1Das Landgericht hat den Angeklagten K.    wegen Körperverletzung mit Todesfolge in Tatmehrheit mit gefährlicher Körperverletzung zu einer Gesamtfreiheitsstrafe von zehn Jahren verurteilt. Weiter wurde die Unterbringung des Angeklagten in einer Entziehungsanstalt (§ 64 StGB) sowie ein Vorwegvollzug der verhängten Freiheitsstrafe von drei Jahren angeordnet. Die beiden Mitangeklagten A.     und G.       hat das Landgericht sowohl vom Vorwurf der Beteiligung an dem Körperverletzungsdelikt als auch vom Vorwurf der unterlassenen Hilfeleistung freigesprochen. Gegen seine Verurteilung wegen Körperverletzung mit Todesfolge richtet sich die auf die Rüge der Verletzung materiellen Rechts gestützte Revision des Angeklagten K.    . Sein - derart beschränktes - Rechtsmittel hat Erfolg (§ 349 Abs. 4 StPO).
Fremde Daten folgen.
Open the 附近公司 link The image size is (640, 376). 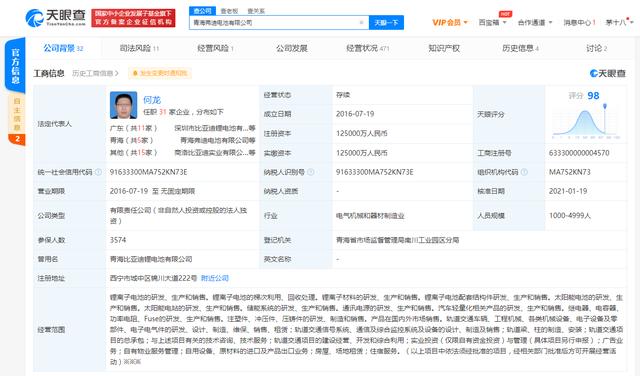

2Soweit der Angeklagte wegen Körperverletzung mit Todesfolge verurteilt worden ist, hält der Schuldspruch revisionsrechtlicher Prüfung nicht stand, da die Feststellungen des Landgerichts unzureichend sind.

31. Für eine Körperverletzung mit Todesfolge (§ 227 StGB) genügt es nicht, dass zwischen der Körperverletzungshandlung und dem Todeserfolg ein ursächlicher Zusammenhang besteht, die Körperverletzung also nicht hinweggedacht werden kann, ohne dass damit zugleich der Tod des Verletzten entfiele. § 227 StGB soll der mit der Körperverletzung verbundenen Gefahr des Eintritts der qualifizierenden Todesfolge entgegenwirken. Die Vorschrift erfasst deshalb nur solche Körperverletzungshandlungen und -erfolge, denen das spezifische Risiko anhaftet, zum Tod des Opfers zu führen. Gerade diese Gefahr muss sich im tödlichen Ausgang niedergeschlagen haben (st. Rspr.; Rn. 37, BGHSt 48, 34; Urteile vom - 1 StR 14/60, BGHSt 14, 110, 111 f.; vom - 2 StR 226/82, BGHSt 31, 96, 99; vom - 4 StR 536/05 Rn. 10, BGHSt 51, 18, 21 f. und vom - 4 StR 226/19 Rn. 11). Diese - auch auf Grund der erhöhten Mindeststrafandrohung gebotene - restriktive Auslegung erfordert einen Wertungsakt ( Rn. 9).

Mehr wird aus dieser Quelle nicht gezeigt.